Lookaround assertions are zero-width patterns which match a specific pattern without including it in $&. Positive assertions match when their subpattern matches, negative assertions match when their subpattern fails. Lookbehind matches text up to the current match position, lookahead matches text following the current match position.
The one (?!...) is a negative lookahead assertion.
The $& var doesn’t really matter outside of Perl. It contains the text of the pattern you just matched, but even within Perl, capture groups are preferred. Using it at all also slows down your program every time a new regex is hit, which is especially bad in long running web server environments.
What really matters is that the lookaheads don’t consume any text. In other words, the pointer that shows where in the text we are doesn’t increment; once we’re outside of the lookahead, we’re still right back in the same place.

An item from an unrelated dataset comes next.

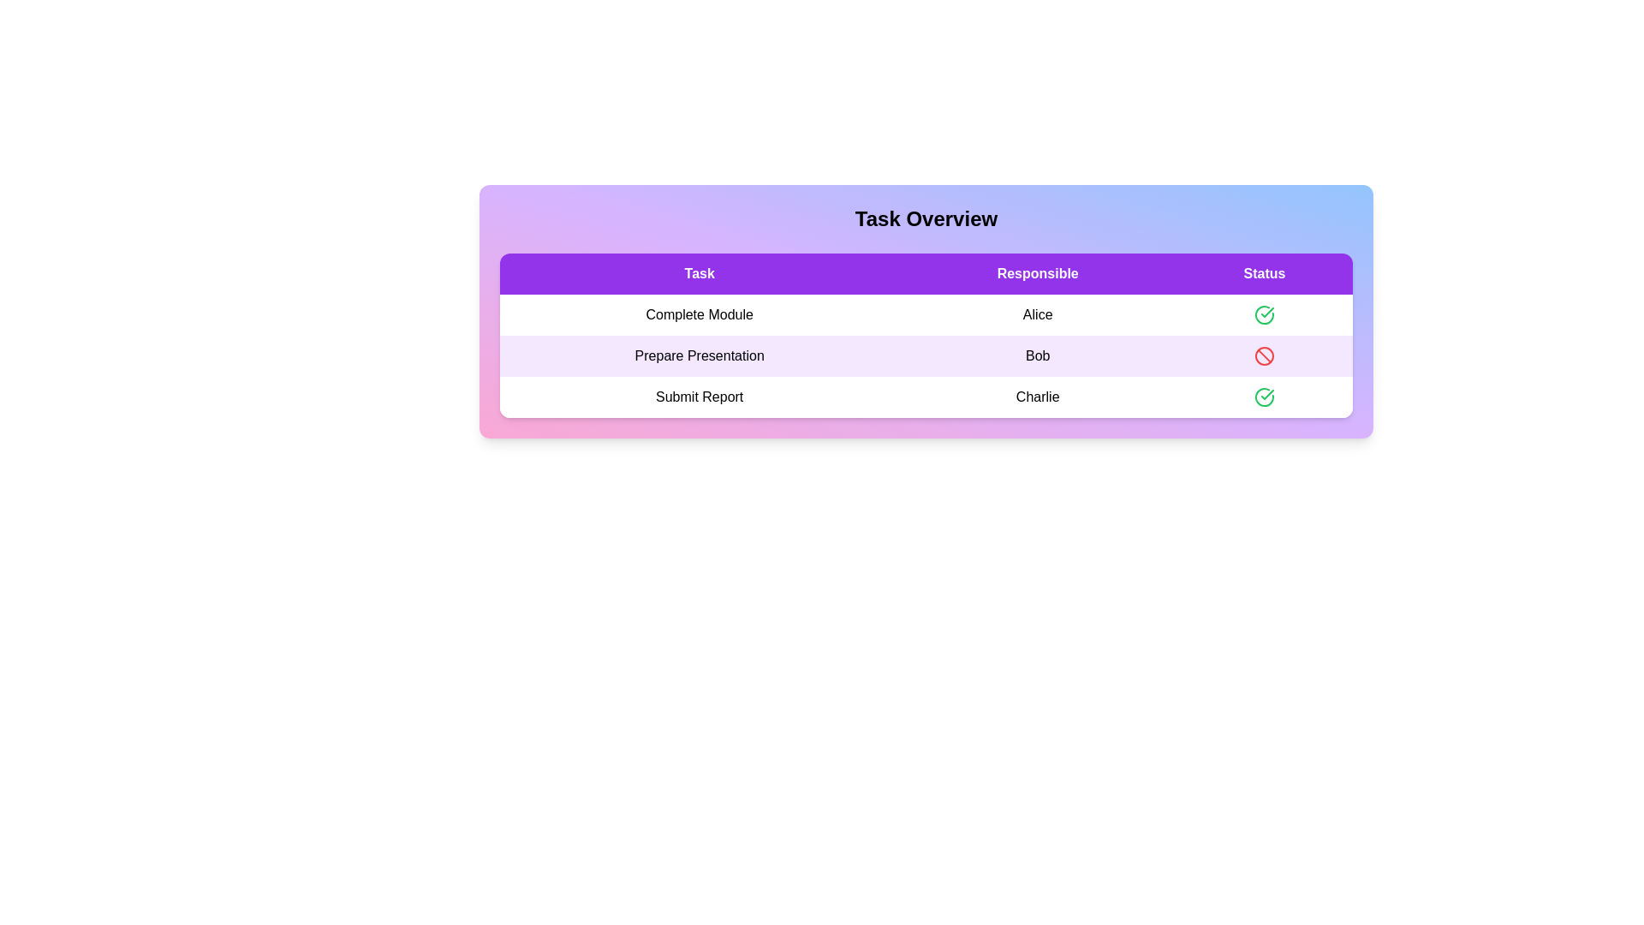 The image size is (1644, 925). Describe the element at coordinates (1267, 312) in the screenshot. I see `the checkmark icon representing a completed or successful status for the task associated with 'Charlie' in the 'Task Overview' table` at that location.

So let’s break this down using the /x modifier to make it somewhat sane.
/^
(?!.*\s) # no whitespace allowed
(?=.{8,256}$)# between 8 and 256 characters (the '$' here indicating the end of the string)
(?=.*[a-z]) # has to be a lowercase ASCII alphabet somewhere
(?=.*[A-Z]) # has to be an uppercase ASCII alphabet somewhere
( # need a number, or a list of special chars on a US keyboard
(?=.*[0-9])
| (?=.*[~!@#$%^&*()-=_+[\]{}|;:,./<>?])
)
.* # consumes the whole string$/x
Notes:
Doesn’t make any allowances for non-English charecters, or even non-US characters (like the “£” character in the UK)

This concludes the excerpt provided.